- _課題の説明_: 以下のデータのうち、「At what (x,y)」を含む行から最後の行までを、一字一句変えずに打ち直してください。画像は答えに含めないでください。

(収集したデータ項目)
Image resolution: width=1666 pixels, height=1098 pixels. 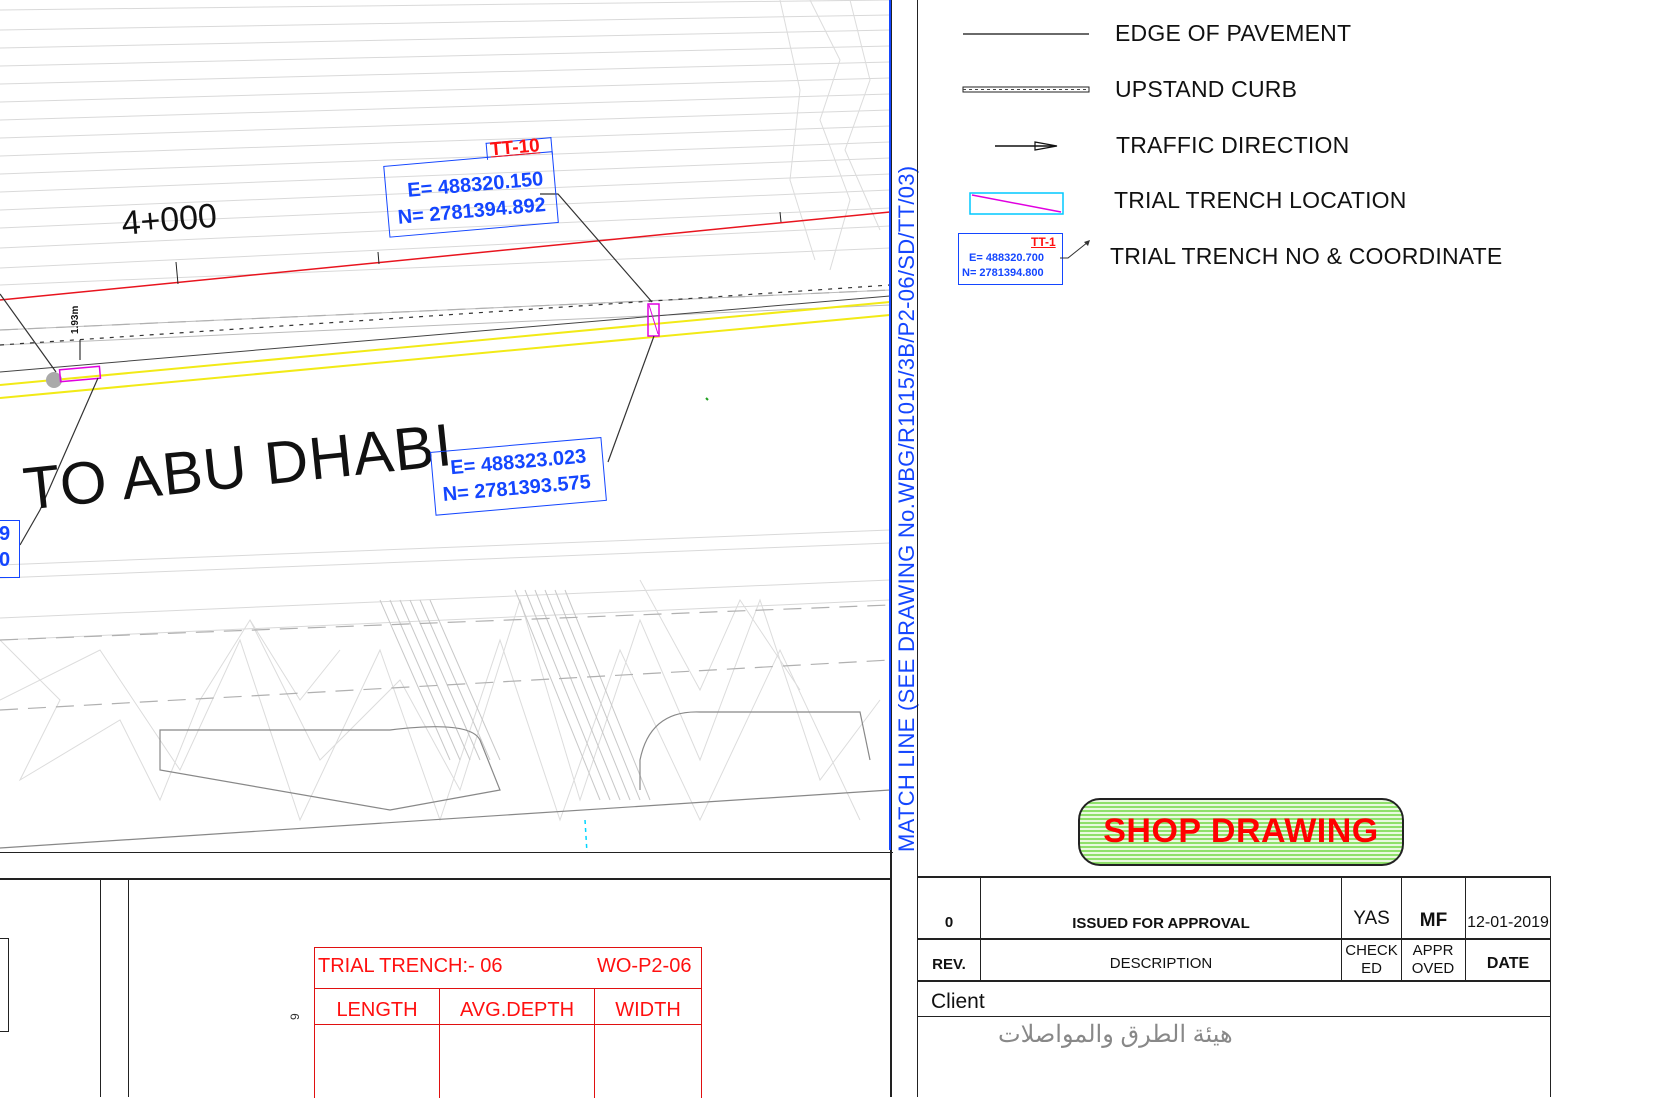 I want to click on legend-edge-of-pavement: EDGE OF PAVEMENT, so click(x=1234, y=33).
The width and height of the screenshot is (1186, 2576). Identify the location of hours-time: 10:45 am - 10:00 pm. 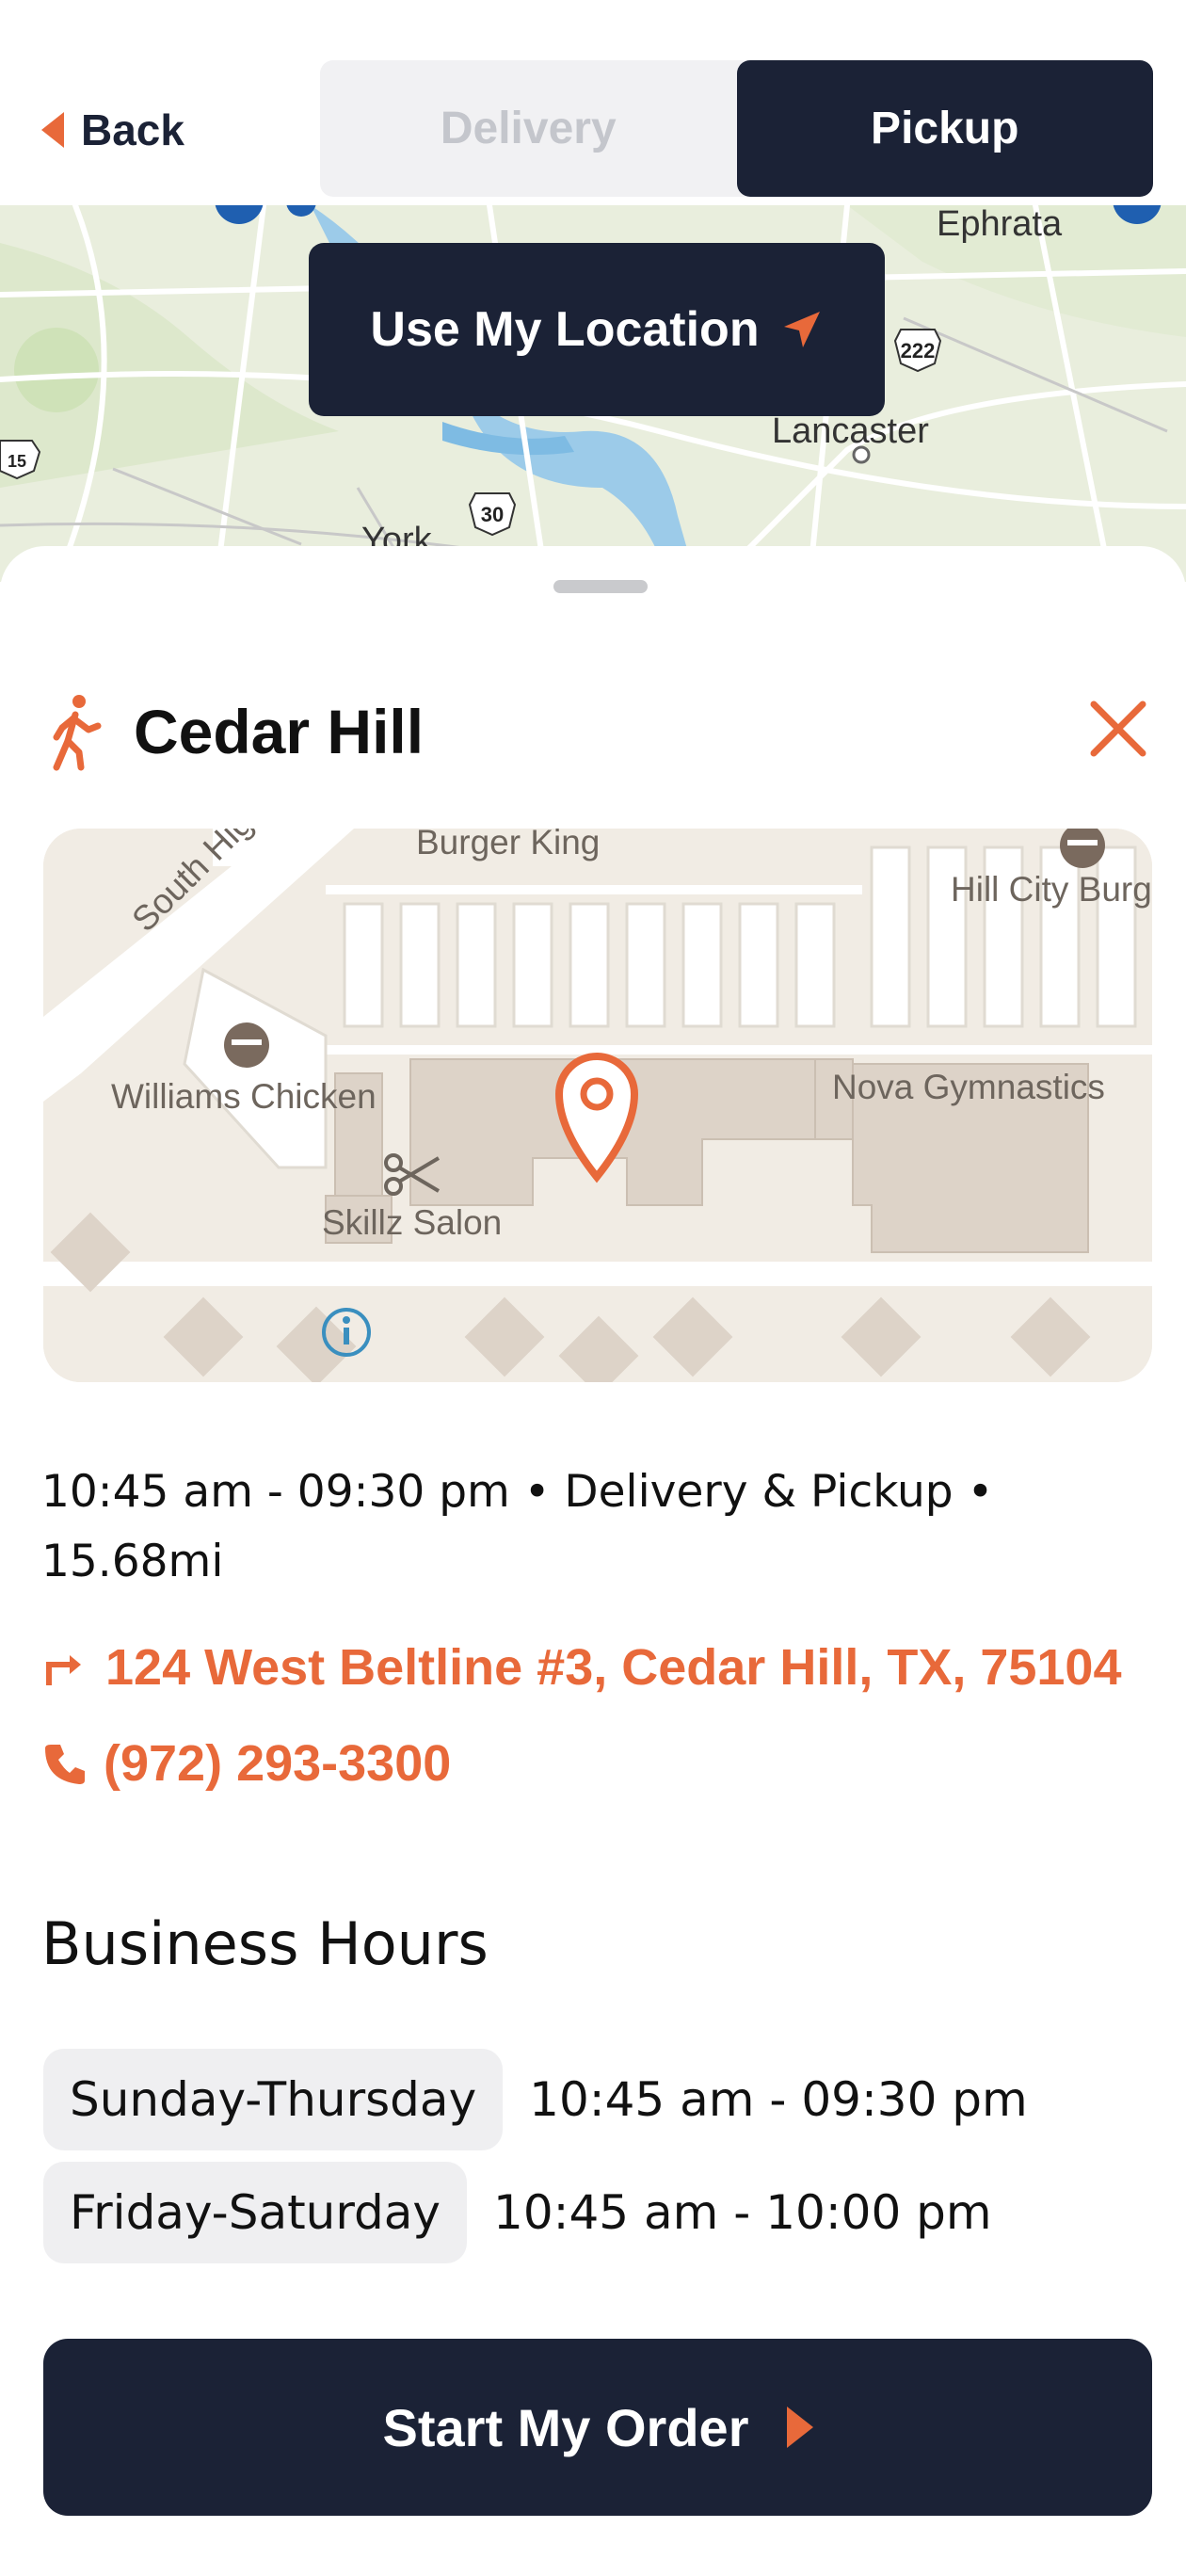
(742, 2212).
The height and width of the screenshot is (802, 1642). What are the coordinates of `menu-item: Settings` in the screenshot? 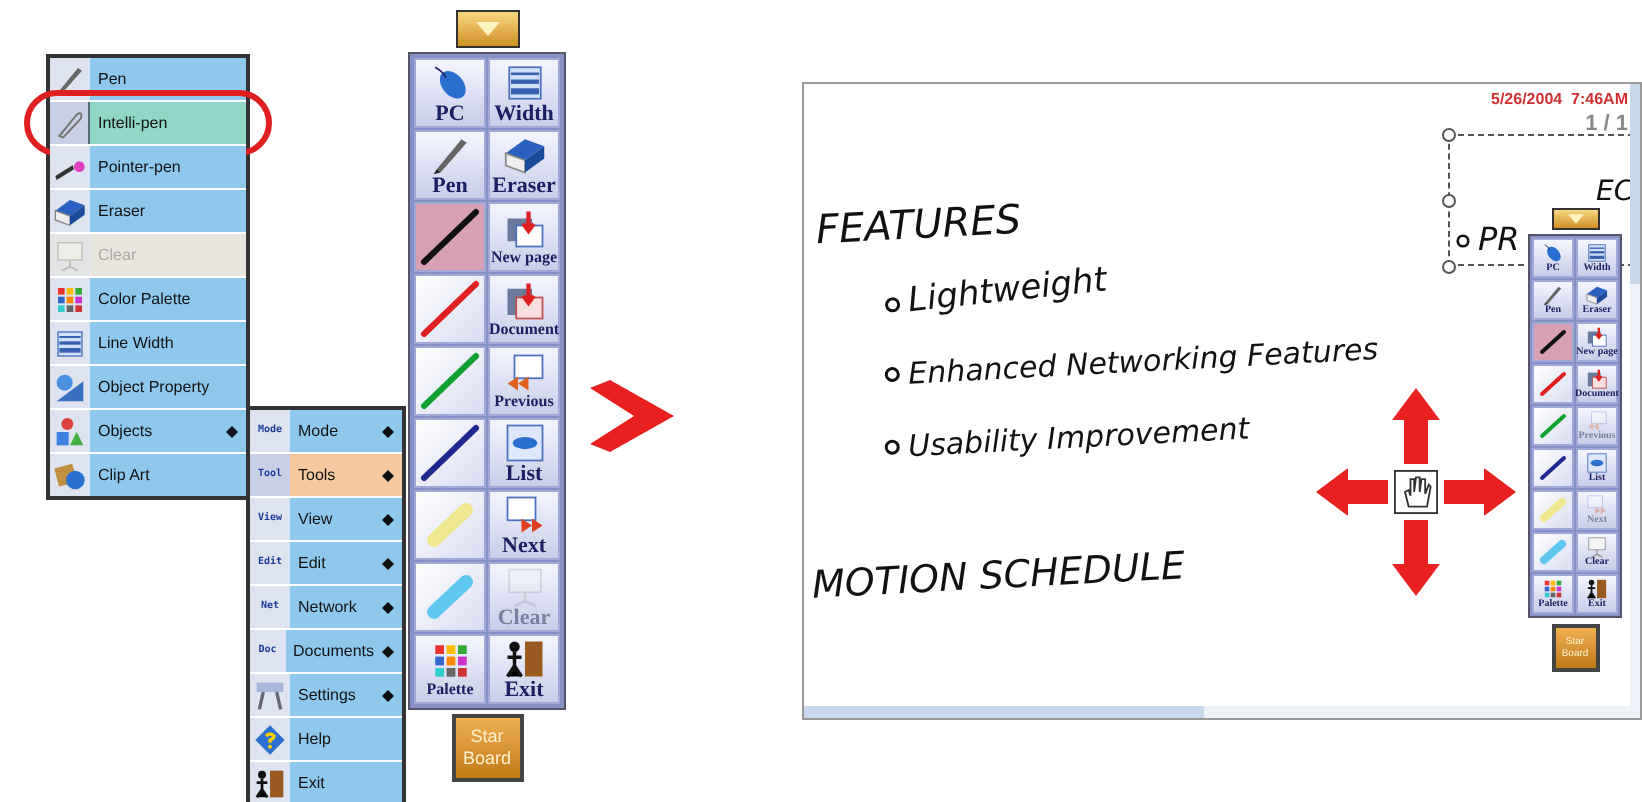 It's located at (326, 695).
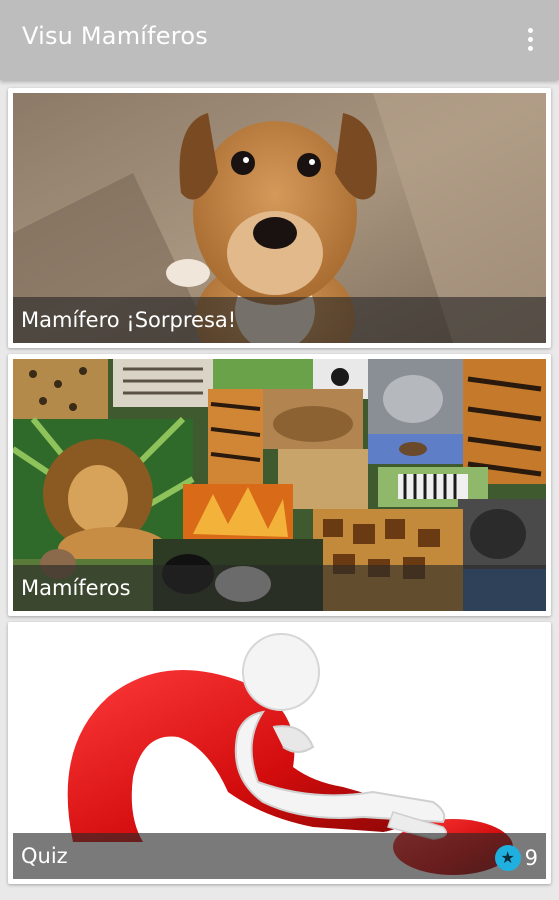 The width and height of the screenshot is (559, 900). I want to click on more-vert-icon, so click(530, 39).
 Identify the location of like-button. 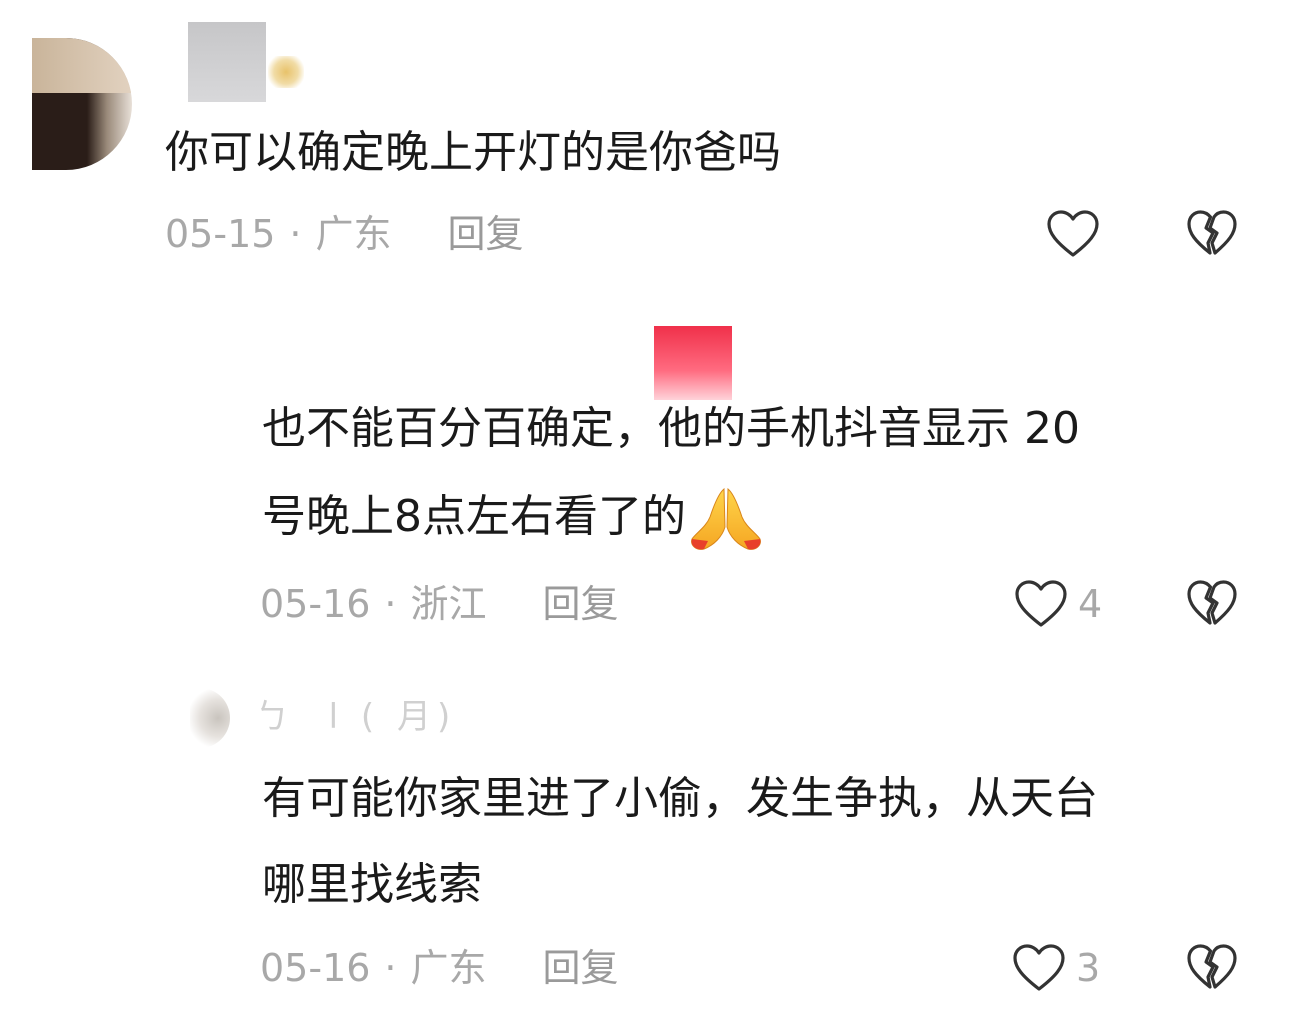
(1073, 234).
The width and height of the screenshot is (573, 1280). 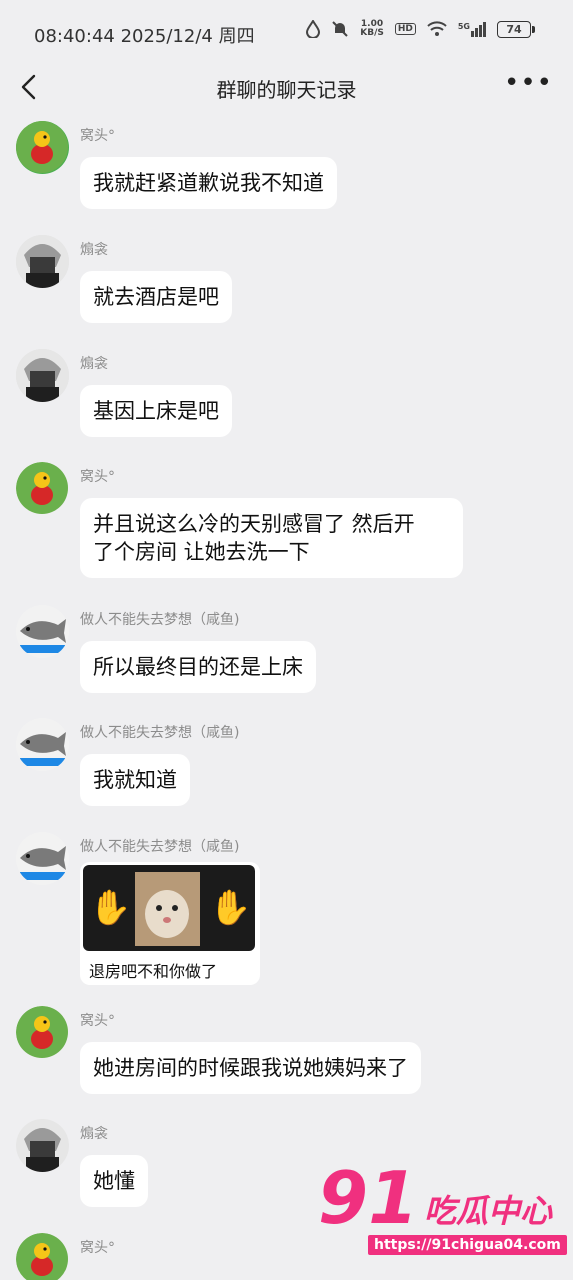 I want to click on cat-photo, so click(x=168, y=909).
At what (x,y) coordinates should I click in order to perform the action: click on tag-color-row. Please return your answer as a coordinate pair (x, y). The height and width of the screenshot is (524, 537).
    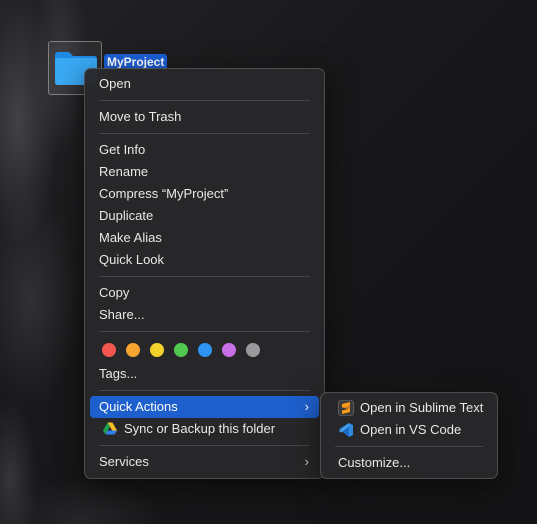
    Looking at the image, I should click on (204, 350).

- _解答_:
At what (x,y) coordinates should I click in order to perform the action: click on tag-color-row. Please return your answer as a coordinate pair (x, y). The height and width of the screenshot is (524, 537).
    Looking at the image, I should click on (204, 350).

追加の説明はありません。